New PMR patient, wondering if mornings will become pain free someday

I’d say yes. Short term prednisone is a miracle drug for pmr but long term can be a nightmare. I am on 25mg of methotrexate and 9mg pregnisone with the goal of getting off pred by Dec. 1. At the beginning of taking MTX I had two days of blech…headache, nausea, fatigue, dizzy, but now have one day of fairly mild symptoms. Gets a bit better every week.

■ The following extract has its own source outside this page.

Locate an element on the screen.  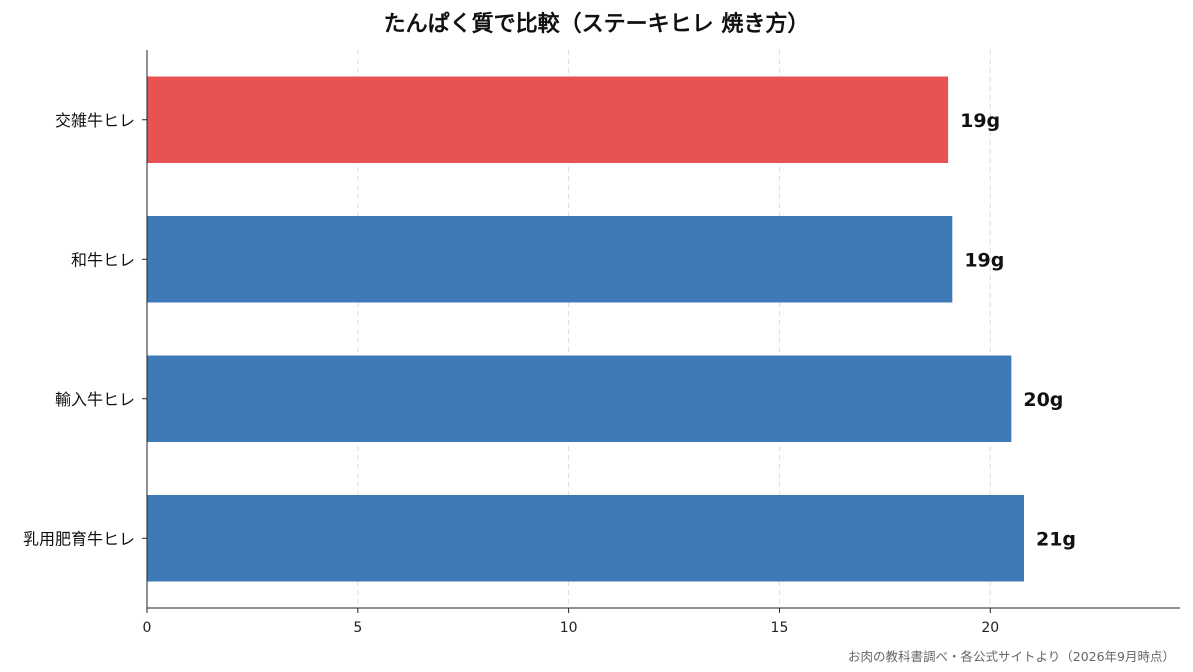
x-tick-label: 10 is located at coordinates (569, 628).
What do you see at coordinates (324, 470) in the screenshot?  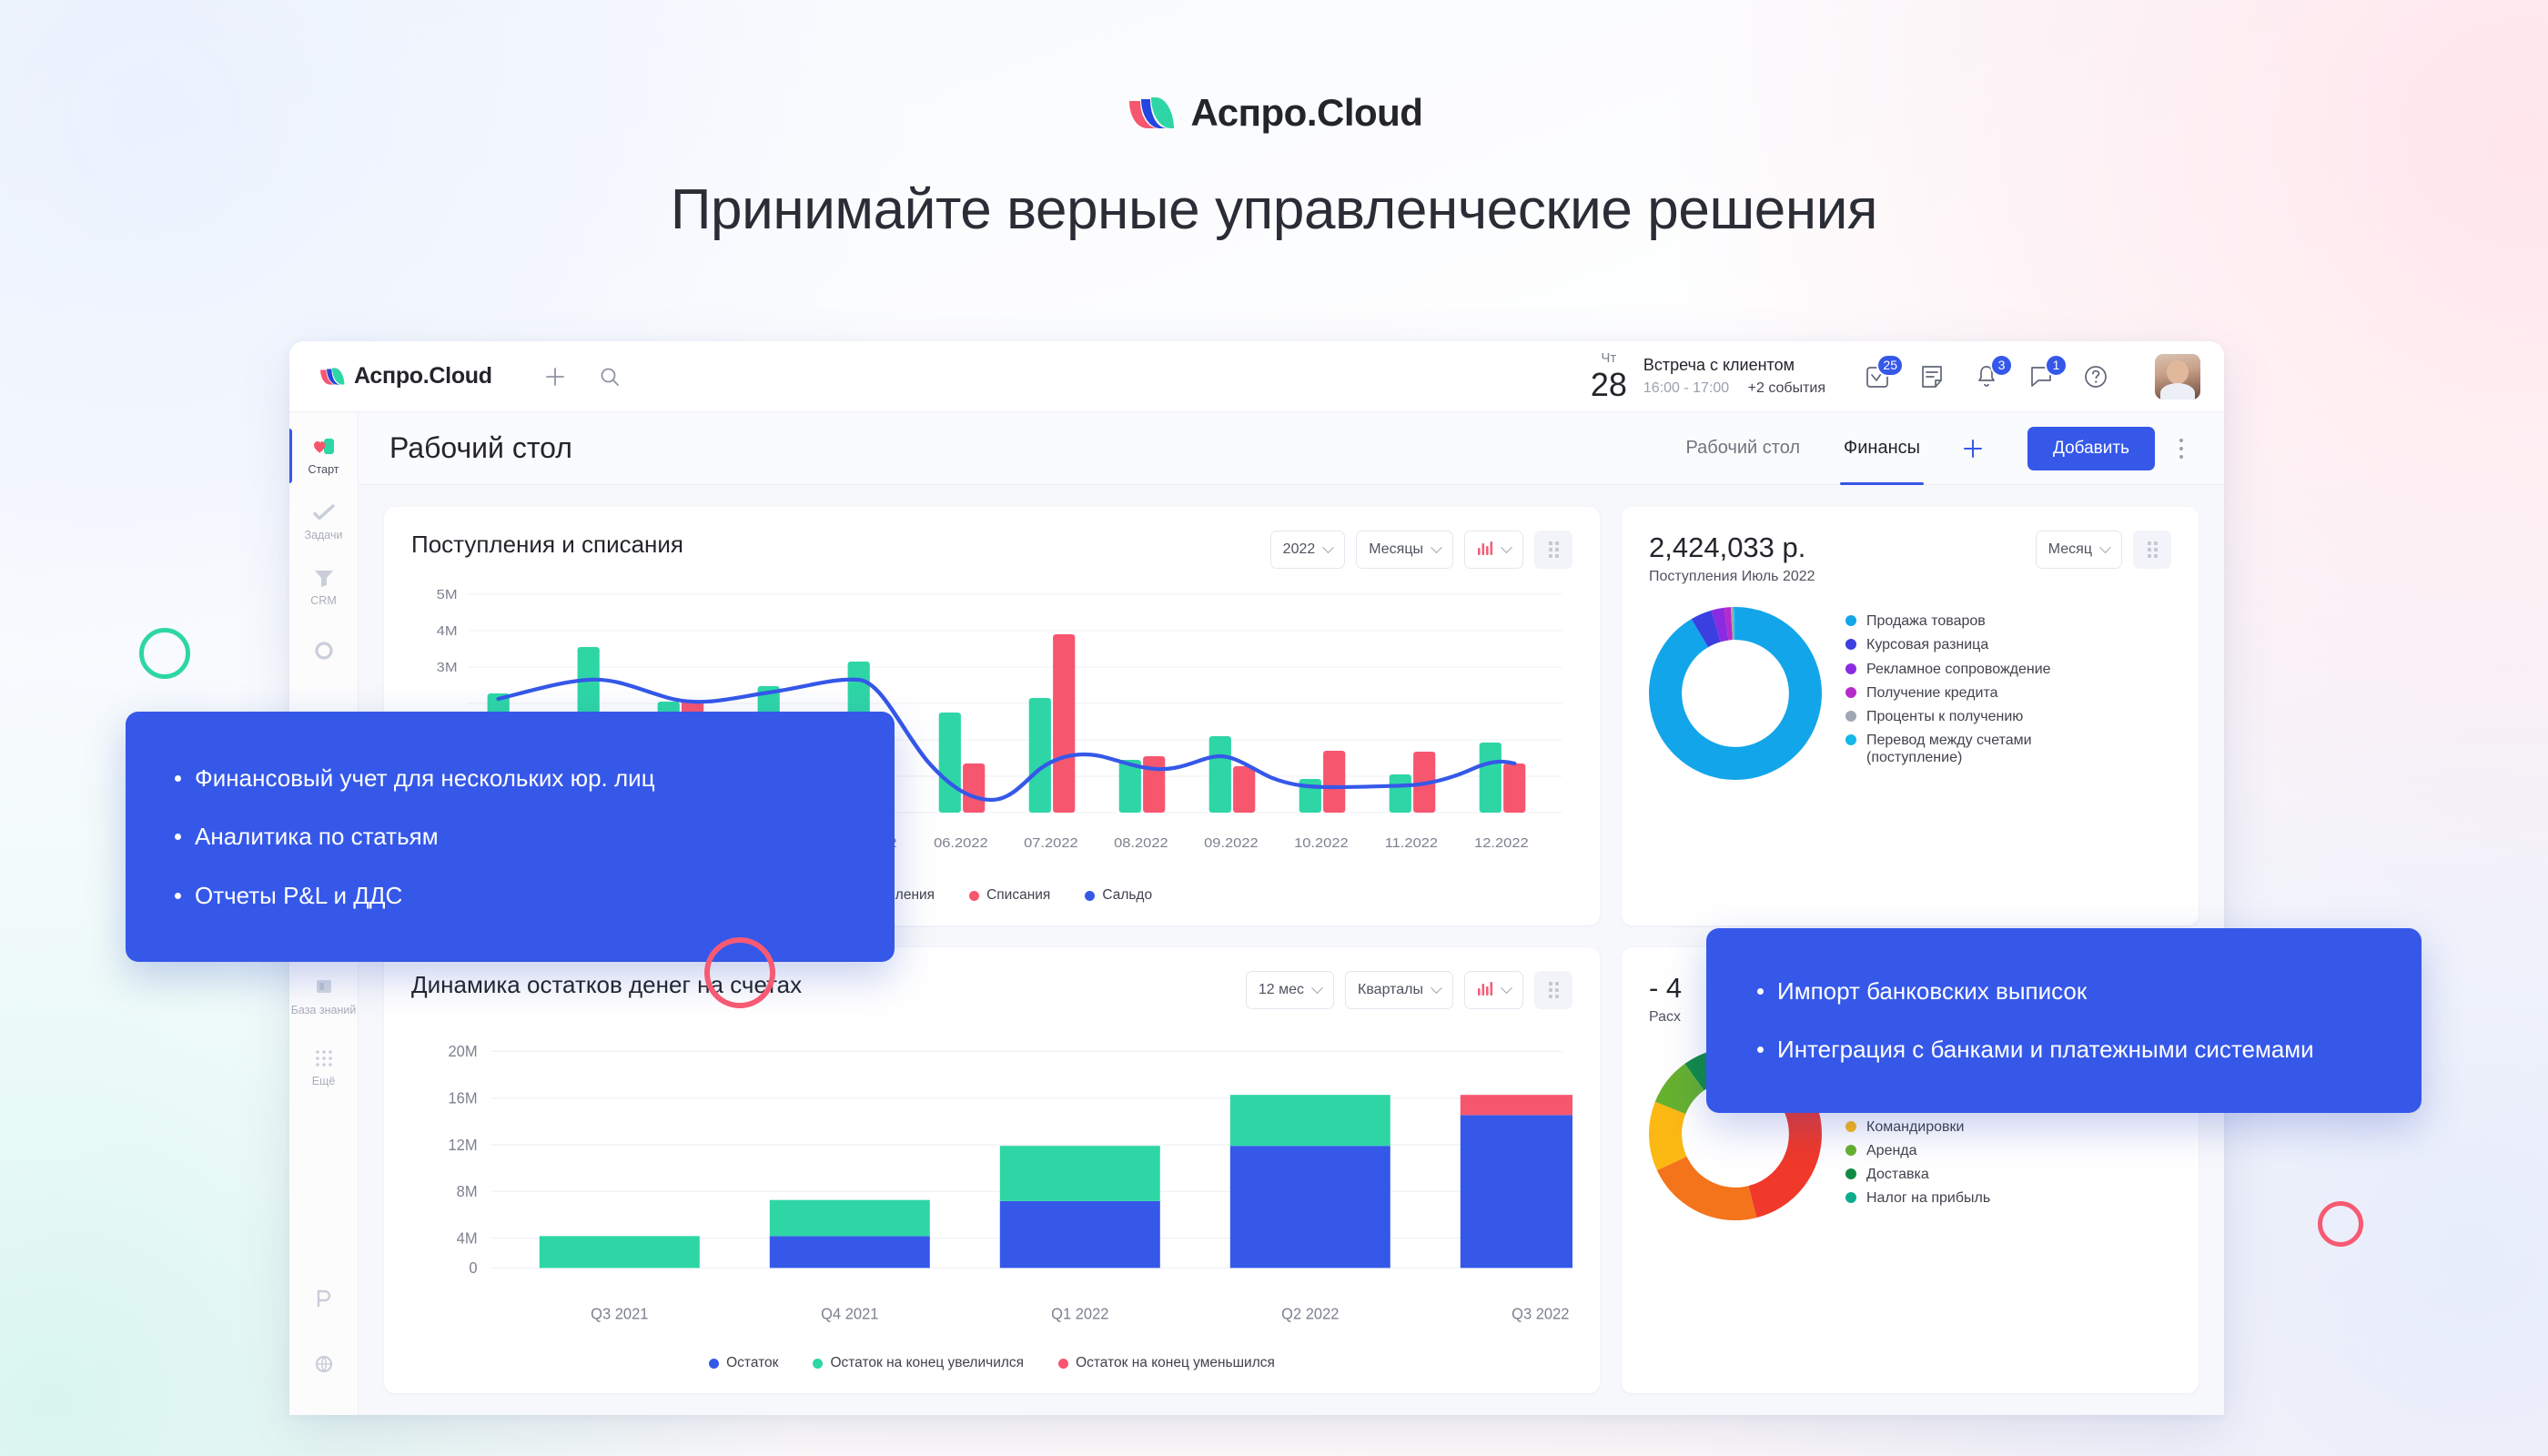 I see `rail-item-label: Старт` at bounding box center [324, 470].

Your rheumatologist will likely order more studies to
exclude other diagnoses. A baseline Dexascan is helpful
in the event you need long term prednisone. Stay active
and stretch before golf. There are newer treatments available such as IL 6 blockers if you don’t respond to prednisone. When I hit a good drive I would say it was
the steroids. Take your calcium and vitamin D and walking helps. Once your symptoms improve it’s best
to do a slow taper.

@seniormed thanks for the response. Talk about vitamin d and calcium. What is best supplement (brand or type)? I take a senior multi right now.
Thx

Calcium supplements can be problematic for some people, potentially causing kidney problems and artery calcification. Best to increase dietary calcium intake instead and take vitamin D3. I also take vitamin K2 which directs calcium to bones and directs calcium out of arteries. Vitamin D is best split into two doses a day to aid absorption, and taken with a meal that includes oil or fat as it is fat soluble. I take two 1000 IU vitamin D3 every day and a K2 (180mg) every second day.

I was diagnosed in November 2022. My “flares” start, and are worse in my hands. I can tell when starting as my fingers swell. Do you have swelling of your hands?

I take my prednisone at 2:00/2:30 with a piece of cheese; when I wake up at 7:00, there’s no pain - just some stiffness.

In reply to @trimomlewis . Hello there. I was diagnosed last August. That was one of my symptoms. Plus sore wrists . I was done to 3 mg of prednisone and l have the same issue again plus my ankles and feet are swollen.
Dr has updated my meds hoping for relief.

Hi, Just to add to the confusion. When I was diagnosed in May 2023 I started with 20mg of prednisone. After a few days I reported to my rheumatologist that I wasn’t experiencing the “miracle pain relief” that she had said would happen. She then upped my prednisone to 30mg and BINGO I was pain free. I have continued to be without pain during several months of tapering. Am now down to 8mg. No side effects so far from prednisone (that I can observe). Also taking calcium, vit D, vit K, Pepcid, and fozamax, plustrying to keep to an anti inflammatory diet. My goal is to get off the prednisone without any flares. Right now I am tapering 1mg per month so it will be some time in 2024 that I will reach this goal. You mentioned that you will be seeing a rheumatologist soon. Hopefully you can get answers to all your concerns. Good Luck, be patient. Liz Ward

If you don't mind me asking, what did your doctor change for your meds?

In reply @trimomlewis . He changed my meds because of the flare up. Increased my prednisone, methotrexate and put me on hydroxychloroquine. Starting to feel a bit better since the increased dosages. ( just over a week ago) Will go back in 3 months for another checkup.